Frankreich könnte nun schnell in eine undurchbrechbare Abwärtsspirale geraten: Schwindendes Marktvertrauen und sinkende Kreditwürdigkeit treiben die Zinskosten in die Höhe, was das Haushaltsdefizit vergrößert. Dies wiederum würde das Vertrauen der Investoren weiter untergraben, die Zweifel an Frankreichs Zahlungsfähigkeit verstärken und die Zinskosten weiter antreiben.
In Frankreich ist man sich dieser Dynamik durchaus bewusst. Offen ist schon die Rede von einem drohenden Staatsbankrott. Auszuschließen ist dieses Szenario nicht mehr. Frankreich erlebte 1788, am Vorabend der Französischen Revolution, einen Staatsbankrott bei einer Verschuldungsquote von „nur“ 64 Prozent des Sozialprodukts und Zinszahlungen von 12 Prozent. Seitdem mögen zwei Jahrhunderte vergangen sein, die grundlegenden wirtschaftlichen Mechanismen sind jedoch unverändert.
Dass Frankreich aus eigener Kraft seinen desaströsen Haushalt wieder in ruhige Gewässer bringen kann, gilt indes als immer unwahrscheinlicher. Eine wie auch immer geartete Regierung müsste die Franzosen hierfür ein hartes Sparprogramm diktieren. Parlamentarische Mehrheiten dürften bei aktuellen politischen Verhältnissen jedoch kaum erreichbar sein. Aus diesem Grund werden schon jetzt Rufe nach der EZB laut.

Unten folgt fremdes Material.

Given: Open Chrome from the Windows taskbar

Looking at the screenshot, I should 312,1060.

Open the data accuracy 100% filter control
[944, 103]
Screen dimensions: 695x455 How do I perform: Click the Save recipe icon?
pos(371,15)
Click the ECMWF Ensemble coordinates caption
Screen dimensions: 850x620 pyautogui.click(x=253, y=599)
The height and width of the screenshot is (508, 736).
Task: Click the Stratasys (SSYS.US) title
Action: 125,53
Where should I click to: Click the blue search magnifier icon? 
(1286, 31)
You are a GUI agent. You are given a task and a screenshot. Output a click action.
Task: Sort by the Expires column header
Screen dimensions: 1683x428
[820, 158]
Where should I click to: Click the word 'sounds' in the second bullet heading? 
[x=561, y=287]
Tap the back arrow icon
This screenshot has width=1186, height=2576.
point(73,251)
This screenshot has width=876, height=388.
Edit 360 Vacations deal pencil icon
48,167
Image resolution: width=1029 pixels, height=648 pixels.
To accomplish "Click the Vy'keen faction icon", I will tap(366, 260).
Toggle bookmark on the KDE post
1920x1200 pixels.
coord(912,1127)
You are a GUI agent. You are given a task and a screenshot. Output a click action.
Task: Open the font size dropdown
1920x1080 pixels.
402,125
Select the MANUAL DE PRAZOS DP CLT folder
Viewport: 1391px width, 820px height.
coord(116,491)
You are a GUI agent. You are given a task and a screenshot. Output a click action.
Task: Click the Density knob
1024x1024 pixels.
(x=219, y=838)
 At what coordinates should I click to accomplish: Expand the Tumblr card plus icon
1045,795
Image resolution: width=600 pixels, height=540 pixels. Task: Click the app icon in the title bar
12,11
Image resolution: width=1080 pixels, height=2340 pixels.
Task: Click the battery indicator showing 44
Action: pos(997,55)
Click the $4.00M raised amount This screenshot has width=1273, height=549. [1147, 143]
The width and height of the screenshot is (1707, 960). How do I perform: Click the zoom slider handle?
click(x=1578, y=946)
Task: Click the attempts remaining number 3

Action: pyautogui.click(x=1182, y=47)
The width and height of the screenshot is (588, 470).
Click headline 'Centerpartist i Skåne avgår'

Auf Grundlage des sogenannten Transmission Protection Instruments (TPI) ist es der EZB grundsätzlich erlaubt, Staatsanleihen in beliebiger Menge aufzukaufen. Zu den Voraussetzungen gehört, dass das betroffene Land einer nicht gerechtfertigten Verschlechterung seiner Finanzierungsbedingungen ausgesetzt ist. Zudem muss der Renditeanstieg bei Staatsanleihen in ungeordneter Weise erfolgen, wie etwa bei starken Marktverwerfungen.
Noch gilt der Einsatz des TPI als unwahrscheinlich. So erklärten Analysten der Barclays Bank: „Wir halten es für unwahrscheinlich, dass die EZB das Transmission Protection Instrument aktiviert und französische Staatsanleihen kauft, wenn der Haushalt abgelehnt wird und die Regierung zusammenbricht.“ Spitzt sich die finanzielle Lage in Frankreich zu, könnte sich der Wind jedoch schnell drehen. Übergeordnet könnte auch das Thema Euro-Bonds, also die gemeinschaftliche Verschuldung und Haftung der Euro-Länder, wieder an Fahrt aufnehmen. Präsident Macron treibt die Debatte hierum schon seit Beginn seiner Präsidentschaft 2017 mit zunehmender Vehemenz an.
Für die gesamte Eurozone ist das finanzpolitische Treiben der Franzosen hochgefährlich. Sollte Frankreich es nicht schaffen, seinen Haushalt einigermaßen tragfähig aufzustellen, könnte eine erneute Eurokrise drohen. Anders als 2010 macht dieses Mal jedoch nicht ein kleines Land am Rande Europas Sorgen, sondern das in der EU flächenmäßig größte Land mit der zweitbedeutendsten Wirtschaft. Die Folgen für ganz Europa wären unabsehbar.